Stored data:
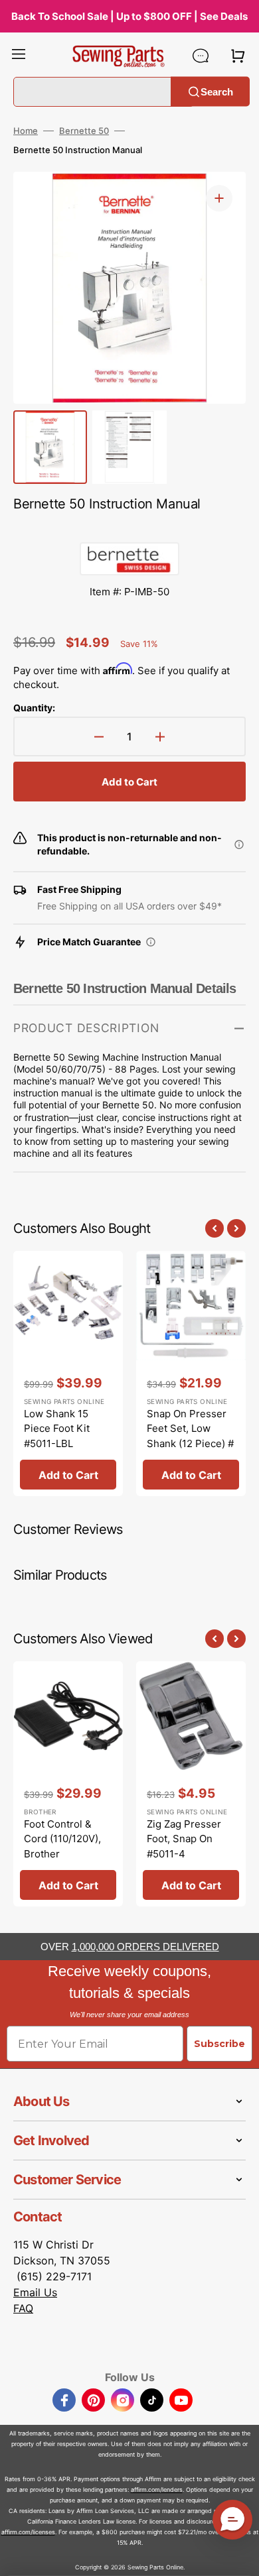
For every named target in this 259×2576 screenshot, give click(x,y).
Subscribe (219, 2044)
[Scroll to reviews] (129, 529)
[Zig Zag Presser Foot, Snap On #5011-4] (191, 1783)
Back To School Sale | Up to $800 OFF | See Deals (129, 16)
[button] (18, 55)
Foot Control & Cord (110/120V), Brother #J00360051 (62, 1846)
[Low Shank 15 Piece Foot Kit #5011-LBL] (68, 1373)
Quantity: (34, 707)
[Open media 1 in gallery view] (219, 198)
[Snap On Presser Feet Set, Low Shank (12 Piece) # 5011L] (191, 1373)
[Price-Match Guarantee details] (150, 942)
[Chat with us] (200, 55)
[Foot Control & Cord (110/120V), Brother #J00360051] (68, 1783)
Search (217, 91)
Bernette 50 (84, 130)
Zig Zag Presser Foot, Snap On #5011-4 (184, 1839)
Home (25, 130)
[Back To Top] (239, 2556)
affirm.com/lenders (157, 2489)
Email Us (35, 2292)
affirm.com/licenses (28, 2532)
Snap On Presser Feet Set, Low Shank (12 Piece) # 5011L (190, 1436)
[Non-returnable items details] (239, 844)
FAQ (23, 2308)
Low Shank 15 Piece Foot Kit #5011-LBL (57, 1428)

▶ _TRY IT_
Take every line above where "affirm" appears and copy it.

▶ _OUTPUT FOR THIS TASK_
affirm.com/lenders (157, 2489)
affirm.com/licenses (28, 2532)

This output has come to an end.